Het arrest van het hof Leeuwarden van 22 maart 2006 (ECLI:NL:GHLEE:2006:AW1929) ging over een administratieve sanctie voor een overschrijding van de maximumsnelheid binnen de bebouwde kom op de Udenseweg in Veghel. De betrokkene had ten tijde van de snelheidsmeting de stellige indruk dat hij ter plaatse de bebouwde kom reeds had verlaten. De situatie was volgens hem pas later, na het plaatsen van extra borden, duidelijk geworden. Het hof oordeelde dat voor de vraag welke maximumsnelheid op een weg mag worden gereden in dit geval niet bepalend is hoe de weg zich aan de weggebruiker voordoet, maar met welke borden deze is aangeduid. Gesteld noch gebleken is dat ter plekke door plaatsing van het bord H2 de bebouwde kom was geëindigd. In casu gold de aanduiding "bebouwde kom" (bord H1) derhalve onverminderd. Het enkele feit dat bij de betrokkene de indruk bestond dat hij inmiddels de bebouwde kom had verlaten, kan dan ook niet leiden tot het oordeel dat de gedraging is verricht onder omstandigheden die oplegging van een sanctie niet billijken. Dit wordt niet anders door de omstandigheid dat nadien, zoals uit de overgelegde afschriften van foto's blijkt, borden met daarop het opschrift "Let op", een controlesymbool en een bord model A1 "50" zijn geplaatst.
In ECLI:NL:GHARL:2015:7637 ging het om een overschrijding van de maximumsnelheid, die 100 km per uur zou hebben bedragen, bij een trajectcontrole op de A4. De kantonrechter vernietigde de beschikking, omdat uit het dossier niet bleek of en waar ten tijde van de gedraging een bord stond waarop de maximumsnelheid van 100 was aangegeven.
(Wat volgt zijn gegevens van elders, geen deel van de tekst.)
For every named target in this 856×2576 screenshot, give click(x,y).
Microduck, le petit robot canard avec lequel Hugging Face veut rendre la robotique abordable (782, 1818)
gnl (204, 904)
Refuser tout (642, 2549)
Het hof overwoog dat niet uit het zaakoverzicht, noch anderszins uit het dossier, kon worden opgemaakt of en waar een dergelijk bord stond en bevestigde de beslissing van de kantonrechter.
Parkeren en de inrichting van de weg
De verfraaiing van wegen, het voetgangersvriendelijker maken en zelfs pogingen om situaties voor weggebruikers duidelijk(er) te maken, leiden niet zelden tot de vraag of het voor weggebruikers duidelijk is waar zij hun voertuig mogen parkeren. Het gaat dan veelal niet om duidelijk gemarkeerde parkeerverboden, maar om situaties waarin dat minder duidelijk is.
Het betreft gedragingen in strijd met artikel 10, eerste lid, van het RVV 1990. Die bepaling luidt: "Andere bestuurders dan die genoemd in de artikelen 5 tot en met 8, gebruiken de rijbaan. Deze bestuurders en voetgangers die een aanhangwagen voortbewegen die kennelijk bestemd is om door een motorvoertuig te worden voortbewogen, mogen voor het parkeren tevens andere weggedeelten gebruiken, behalve het trottoir, het voetpad, het fietspad, het fiets/bromfietspad of het ruiterpad". Ingevolge artikel 1 van het RVV 1990 wordt onder "rijbaan" verstaan: elk voor rijdende voertuigen bestemd weggedeelte met uitzondering van de fietspaden en de fiets/bromfietspaden.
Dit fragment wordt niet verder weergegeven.